*SOURCE*.
****

Of Mice and Migration: The Luminous World of Yaa Gyasi’s Transcendent Kingdom
A Review of
Transcendent Kingdom : A Novel
Yaa Gyasi
Hardback: Knopf, 2020
Buy Now:
[ Amazon ] [ Kindle ] [ Audible ]
Reviewed by Alex Joyner
The experiments that Gifty, a Stanford PhD candidate, conducts have the illusion of being about control. A pioneer in the field of optogenetics, the young Ghanaian-American researcher is using illuminated neural pathways to understand the brains of mice—particularly brains with disordered pleasure centers. She watches to see if mice who have become addicted to Ensure (the lab nixed the cocaine) will continue to press a lever to receive it even when it may be accompanied by a painful electric shock. But beyond the desire to know and map the mechanics of addiction and depression, Gifty has more personal reasons for her work. “Could this science work on the people who need it the most? Could it get a brother to set down a needle? Could it get a mother out of bed?” (44)
Those are not just hypotheticals. Gifty’s magnetic brother, a gifted athlete, has died as a result of an opioid addiction kicked off by a doctor’s prescription of OxyContin following a basketball injury. Her mother, twice in her life, has taken to bed in the face of her trials leaving Gifty, once as a teen and now as an adult, to suss out what could rouse her. The mice give her hope that she might find something of the transcendence she had once found in the Alabama Pentecostal church of her youth.
“The collaboration that the mice and I have going in this lab is, if not holy, then at least sacrosanct. I have never, will never, tell anyone that I sometimes think this way, because I’m aware that the Christians in my life would find it blasphemous and the scientists would find it embarrassing, but the more I do this work the more I believe in a kind of holiness in our connection to everything on Earth. Holy is the mouse. Holy is the grain the mouse eats. Holy is the seed. Holy are we.” (92)
There’s a plain-spoken poetry in this passage that you can find throughout Yaa Gyasi’s second novel, Transcendent Kingdom. As in her brilliant first novel, Homegoing, Gyasi speaks through many layers of context here. In that debut, Gyasi told a multigenerational story of the families of two sisters separated by slavery—one of whom was carted through the Door of No Return in Ghana while the other remained. Despite the complexity and nuance of the story, Gyasi’s language was crisp, her characters sharply drawn, and there were regular bursts of beauty in her propulsive narrative.

You can find those same characteristics in Transcendent Kingdom, which is a more introspective book but no less engaging. Gyasi, like the protagonist, Gifty, is a Ghanaian-American and grew up in Huntsville, Alabama. She captures the immigrant experience with all of its small and large indignities without letting it overshadow the particularities of the characters. For instance, Gifty’s mother, who works as a caretaker for elderly white people, is denigrated by those she cares for even as they come to depend on her and take for granted her deep attention to their needs, sometimes at the expense of her own family. In the claustrophobic racial world of the Deep South that only sees black and white, her brother, Nana, becomes the target of epithets screamed by a racist parent on the soccer field sidelines.

****

*DATASET RECORDS*.
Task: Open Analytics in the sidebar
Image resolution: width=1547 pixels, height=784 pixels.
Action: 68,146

****

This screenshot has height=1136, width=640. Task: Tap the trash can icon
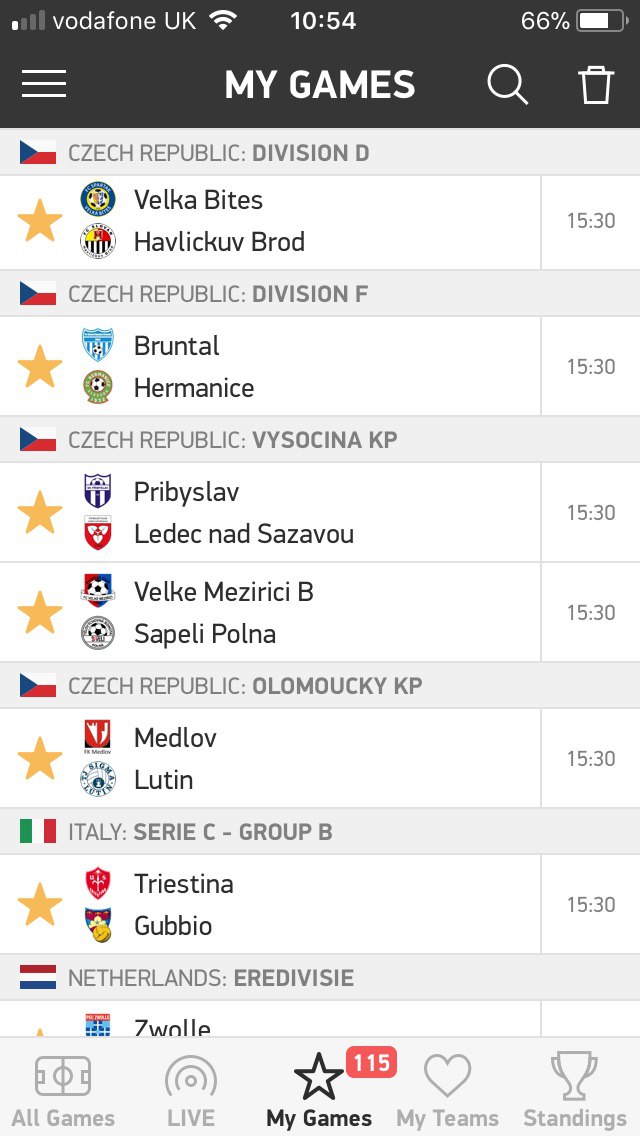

****

*TASK PROMPT*. Retype, word for word, the passage of the book review above that opens with the words containing "You can find those" and closes with "soccer field sidelines.".

*REPLY*.
You can find those same characteristics in Transcendent Kingdom, which is a more introspective book but no less engaging. Gyasi, like the protagonist, Gifty, is a Ghanaian-American and grew up in Huntsville, Alabama. She captures the immigrant experience with all of its small and large indignities without letting it overshadow the particularities of the characters. For instance, Gifty’s mother, who works as a caretaker for elderly white people, is denigrated by those she cares for even as they come to depend on her and take for granted her deep attention to their needs, sometimes at the expense of her own family. In the claustrophobic racial world of the Deep South that only sees black and white, her brother, Nana, becomes the target of epithets screamed by a racist parent on the soccer field sidelines.